◆ **EXERCISE BRIEF**:
Copy every record below exactly.
──────── INPUT RECORDS
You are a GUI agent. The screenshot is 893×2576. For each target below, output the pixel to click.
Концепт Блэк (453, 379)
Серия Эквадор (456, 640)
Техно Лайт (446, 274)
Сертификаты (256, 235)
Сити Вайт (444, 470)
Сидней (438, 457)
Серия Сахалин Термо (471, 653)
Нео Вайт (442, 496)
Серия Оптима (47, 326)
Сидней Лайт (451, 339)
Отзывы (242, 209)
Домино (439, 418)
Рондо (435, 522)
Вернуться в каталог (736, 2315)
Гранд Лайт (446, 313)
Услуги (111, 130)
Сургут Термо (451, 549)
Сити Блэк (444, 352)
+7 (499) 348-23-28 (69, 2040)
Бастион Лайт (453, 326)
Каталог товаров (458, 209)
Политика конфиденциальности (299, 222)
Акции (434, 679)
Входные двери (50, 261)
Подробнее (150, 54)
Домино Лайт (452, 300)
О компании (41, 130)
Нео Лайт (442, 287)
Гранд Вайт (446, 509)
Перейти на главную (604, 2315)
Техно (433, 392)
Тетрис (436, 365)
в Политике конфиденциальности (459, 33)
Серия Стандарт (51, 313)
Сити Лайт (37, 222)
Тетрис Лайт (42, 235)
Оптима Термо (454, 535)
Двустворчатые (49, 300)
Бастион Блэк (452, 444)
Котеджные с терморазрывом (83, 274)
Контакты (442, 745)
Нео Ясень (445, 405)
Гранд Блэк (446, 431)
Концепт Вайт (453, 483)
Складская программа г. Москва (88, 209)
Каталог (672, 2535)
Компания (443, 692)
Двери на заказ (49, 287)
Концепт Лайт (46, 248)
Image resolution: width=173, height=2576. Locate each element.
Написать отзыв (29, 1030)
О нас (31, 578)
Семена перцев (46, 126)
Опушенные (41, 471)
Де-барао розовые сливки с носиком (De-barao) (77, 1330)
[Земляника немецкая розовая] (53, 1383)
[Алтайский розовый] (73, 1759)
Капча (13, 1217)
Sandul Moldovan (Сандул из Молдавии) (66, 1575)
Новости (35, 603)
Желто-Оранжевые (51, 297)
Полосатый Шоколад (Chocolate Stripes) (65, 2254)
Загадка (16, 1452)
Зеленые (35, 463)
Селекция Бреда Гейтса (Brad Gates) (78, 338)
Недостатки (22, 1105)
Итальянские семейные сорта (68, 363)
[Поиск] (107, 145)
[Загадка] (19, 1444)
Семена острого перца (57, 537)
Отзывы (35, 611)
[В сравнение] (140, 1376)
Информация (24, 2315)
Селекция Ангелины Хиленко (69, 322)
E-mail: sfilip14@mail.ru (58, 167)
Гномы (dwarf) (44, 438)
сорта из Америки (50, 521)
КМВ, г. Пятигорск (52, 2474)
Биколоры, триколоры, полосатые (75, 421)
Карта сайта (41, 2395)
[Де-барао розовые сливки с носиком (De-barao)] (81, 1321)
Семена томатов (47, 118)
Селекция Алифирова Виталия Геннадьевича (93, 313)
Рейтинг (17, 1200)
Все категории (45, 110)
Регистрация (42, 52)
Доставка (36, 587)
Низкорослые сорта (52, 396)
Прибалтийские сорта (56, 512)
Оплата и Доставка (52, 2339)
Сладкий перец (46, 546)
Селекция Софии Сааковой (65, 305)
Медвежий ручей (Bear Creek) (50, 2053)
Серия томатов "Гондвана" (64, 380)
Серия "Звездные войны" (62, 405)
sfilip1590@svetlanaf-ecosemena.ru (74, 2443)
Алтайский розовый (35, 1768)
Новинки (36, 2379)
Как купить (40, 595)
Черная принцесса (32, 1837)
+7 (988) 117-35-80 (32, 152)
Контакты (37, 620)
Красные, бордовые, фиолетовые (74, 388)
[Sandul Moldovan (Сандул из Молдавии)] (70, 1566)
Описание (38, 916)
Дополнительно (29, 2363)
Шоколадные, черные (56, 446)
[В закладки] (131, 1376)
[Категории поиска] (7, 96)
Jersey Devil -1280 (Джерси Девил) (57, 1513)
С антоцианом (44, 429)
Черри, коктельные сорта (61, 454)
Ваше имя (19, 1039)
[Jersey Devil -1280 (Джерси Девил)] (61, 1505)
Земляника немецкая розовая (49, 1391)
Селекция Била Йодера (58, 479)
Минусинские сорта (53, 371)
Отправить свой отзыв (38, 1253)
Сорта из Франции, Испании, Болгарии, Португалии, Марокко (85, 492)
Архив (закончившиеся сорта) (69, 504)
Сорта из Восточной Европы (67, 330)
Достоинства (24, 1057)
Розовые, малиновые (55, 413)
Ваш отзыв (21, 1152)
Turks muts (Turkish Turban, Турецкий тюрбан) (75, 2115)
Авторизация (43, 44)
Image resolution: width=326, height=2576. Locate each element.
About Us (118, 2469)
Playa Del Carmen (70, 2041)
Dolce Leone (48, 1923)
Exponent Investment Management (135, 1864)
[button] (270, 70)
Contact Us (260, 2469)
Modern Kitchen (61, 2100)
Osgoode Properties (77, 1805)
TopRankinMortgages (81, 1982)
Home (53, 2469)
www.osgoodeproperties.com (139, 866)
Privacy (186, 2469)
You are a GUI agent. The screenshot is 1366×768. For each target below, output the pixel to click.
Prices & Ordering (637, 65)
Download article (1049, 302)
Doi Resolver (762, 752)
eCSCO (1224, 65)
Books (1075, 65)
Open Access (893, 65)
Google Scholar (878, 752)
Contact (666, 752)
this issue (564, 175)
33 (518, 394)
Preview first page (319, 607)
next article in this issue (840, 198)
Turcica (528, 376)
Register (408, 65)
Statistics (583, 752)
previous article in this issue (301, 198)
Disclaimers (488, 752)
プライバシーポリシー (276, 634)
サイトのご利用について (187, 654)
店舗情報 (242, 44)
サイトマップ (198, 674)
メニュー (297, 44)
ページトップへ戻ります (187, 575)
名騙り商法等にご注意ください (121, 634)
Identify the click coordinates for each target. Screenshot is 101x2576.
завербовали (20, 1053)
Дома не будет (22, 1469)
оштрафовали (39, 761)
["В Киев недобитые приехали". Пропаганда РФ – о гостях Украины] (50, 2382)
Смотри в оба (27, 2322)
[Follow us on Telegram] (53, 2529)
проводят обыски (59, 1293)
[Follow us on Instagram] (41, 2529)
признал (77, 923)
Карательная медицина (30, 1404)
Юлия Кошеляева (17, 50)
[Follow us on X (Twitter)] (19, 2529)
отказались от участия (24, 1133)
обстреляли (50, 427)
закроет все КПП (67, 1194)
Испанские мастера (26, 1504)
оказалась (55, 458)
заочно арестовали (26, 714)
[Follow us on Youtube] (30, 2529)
────────────────
◆ **ANSWER TO THIS TASK**:
You are a GUI agent. The screenshot is 893×2576. For each target below, output the pixel to click.
Концепт Блэк (453, 379)
Серия Эквадор (456, 640)
Техно Лайт (446, 274)
Сертификаты (256, 235)
Сити Вайт (444, 470)
Сидней (438, 457)
Серия Сахалин Термо (471, 653)
Нео Вайт (442, 496)
Серия Оптима (47, 326)
Сидней Лайт (451, 339)
Отзывы (242, 209)
Домино (439, 418)
Рондо (435, 522)
Вернуться в каталог (736, 2315)
Гранд Лайт (446, 313)
Услуги (111, 130)
Сургут Термо (451, 549)
Сити Блэк (444, 352)
+7 (499) 348-23-28 (69, 2040)
Бастион Лайт (453, 326)
Каталог товаров (458, 209)
Политика конфиденциальности (299, 222)
Акции (434, 679)
Входные двери (50, 261)
Подробнее (150, 54)
Домино Лайт (452, 300)
О компании (41, 130)
Нео Лайт (442, 287)
Гранд Вайт (446, 509)
Перейти на главную (604, 2315)
Техно (433, 392)
Тетрис (436, 365)
в Политике конфиденциальности (459, 33)
Серия Стандарт (51, 313)
Сити Лайт (37, 222)
Тетрис Лайт (42, 235)
Оптима Термо (454, 535)
Двустворчатые (49, 300)
Бастион Блэк (452, 444)
Котеджные с терморазрывом (83, 274)
Контакты (442, 745)
Нео Ясень (445, 405)
Гранд Блэк (446, 431)
Концепт Вайт (453, 483)
Складская программа г. Москва (88, 209)
Каталог (672, 2535)
Компания (443, 692)
Двери на заказ (49, 287)
Концепт Лайт (46, 248)
Image resolution: width=173, height=2576. Locate each element.
Написать отзыв (29, 1030)
О нас (31, 578)
Семена перцев (46, 126)
Опушенные (41, 471)
Де-барао розовые сливки с носиком (De-barao) (77, 1330)
[Земляника немецкая розовая] (53, 1383)
[Алтайский розовый] (73, 1759)
Капча (13, 1217)
Sandul Moldovan (Сандул из Молдавии) (66, 1575)
Новости (35, 603)
Желто-Оранжевые (51, 297)
Полосатый Шоколад (Chocolate Stripes) (65, 2254)
Загадка (16, 1452)
Зеленые (35, 463)
Селекция Бреда Гейтса (Brad Gates) (78, 338)
Недостатки (22, 1105)
Итальянские семейные сорта (68, 363)
[Поиск] (107, 145)
[Загадка] (19, 1444)
Семена острого перца (57, 537)
Отзывы (35, 611)
[В сравнение] (140, 1376)
Информация (24, 2315)
Селекция Ангелины Хиленко (69, 322)
E-mail: sfilip14@mail.ru (58, 167)
Гномы (dwarf) (44, 438)
сорта из Америки (50, 521)
КМВ, г. Пятигорск (52, 2474)
Биколоры, триколоры, полосатые (75, 421)
Карта сайта (41, 2395)
[Де-барао розовые сливки с носиком (De-barao)] (81, 1321)
Семена томатов (47, 118)
Селекция Алифирова Виталия Геннадьевича (93, 313)
Рейтинг (17, 1200)
Все категории (45, 110)
Регистрация (42, 52)
Доставка (36, 587)
Низкорослые сорта (52, 396)
Прибалтийские сорта (56, 512)
Оплата и Доставка (52, 2339)
Сладкий перец (46, 546)
Селекция Софии Сааковой (65, 305)
Медвежий ручей (Bear Creek) (50, 2053)
Серия томатов "Гондвана" (64, 380)
Серия "Звездные войны" (62, 405)
sfilip1590@svetlanaf-ecosemena.ru (74, 2443)
Алтайский розовый (35, 1768)
Новинки (36, 2379)
Как купить (40, 595)
Черная принцесса (32, 1837)
+7 (988) 117-35-80 (32, 152)
Контакты (37, 620)
Красные, бордовые, фиолетовые (74, 388)
[Sandul Moldovan (Сандул из Молдавии)] (70, 1566)
Описание (38, 916)
Дополнительно (29, 2363)
Шоколадные, черные (56, 446)
[В закладки] (131, 1376)
[Категории поиска] (7, 96)
Jersey Devil -1280 (Джерси Девил) (57, 1513)
С антоцианом (44, 429)
Черри, коктельные сорта (61, 454)
Ваше имя (19, 1039)
[Jersey Devil -1280 (Джерси Девил)] (61, 1505)
Земляника немецкая розовая (49, 1391)
Селекция Била Йодера (58, 479)
Минусинские сорта (53, 371)
Отправить свой отзыв (38, 1253)
Сорта из Франции, Испании, Болгарии, Португалии, Марокко (85, 492)
Архив (закончившиеся сорта) (69, 504)
Сорта из Восточной Европы (67, 330)
Достоинства (24, 1057)
Розовые, малиновые (55, 413)
Ваш отзыв (21, 1152)
Turks muts (Turkish Turban, Турецкий тюрбан) (75, 2115)
Авторизация (43, 44)
Image resolution: width=326, height=2576. Locate each element.
About Us (118, 2469)
Playa Del Carmen (70, 2041)
Dolce Leone (48, 1923)
Exponent Investment Management (135, 1864)
[button] (270, 70)
Contact Us (260, 2469)
Modern Kitchen (61, 2100)
Osgoode Properties (77, 1805)
TopRankinMortgages (81, 1982)
Home (53, 2469)
www.osgoodeproperties.com (139, 866)
Privacy (186, 2469)
You are a GUI agent. The screenshot is 1366×768. For each target below, output the pixel to click.
Prices & Ordering (637, 65)
Download article (1049, 302)
Doi Resolver (762, 752)
eCSCO (1224, 65)
Books (1075, 65)
Open Access (893, 65)
Google Scholar (878, 752)
Contact (666, 752)
this issue (564, 175)
33 (518, 394)
Preview first page (319, 607)
next article in this issue (840, 198)
Turcica (528, 376)
Register (408, 65)
Statistics (583, 752)
previous article in this issue (301, 198)
Disclaimers (488, 752)
プライバシーポリシー (276, 634)
サイトのご利用について (187, 654)
店舗情報 (242, 44)
サイトマップ (198, 674)
メニュー (297, 44)
ページトップへ戻ります (187, 575)
名騙り商法等にご注意ください (121, 634)
Identify the click coordinates for each target. Screenshot is 101x2576.
завербовали (20, 1053)
Дома не будет (22, 1469)
оштрафовали (39, 761)
["В Киев недобитые приехали". Пропаганда РФ – о гостях Украины] (50, 2382)
Смотри в оба (27, 2322)
[Follow us on Telegram] (53, 2529)
проводят обыски (59, 1293)
[Follow us on Instagram] (41, 2529)
признал (77, 923)
Карательная медицина (30, 1404)
Юлия Кошеляева (17, 50)
[Follow us on X (Twitter)] (19, 2529)
отказались от участия (24, 1133)
обстреляли (50, 427)
закроет все КПП (67, 1194)
Испанские мастера (26, 1504)
оказалась (55, 458)
заочно арестовали (26, 714)
[Follow us on Youtube] (30, 2529)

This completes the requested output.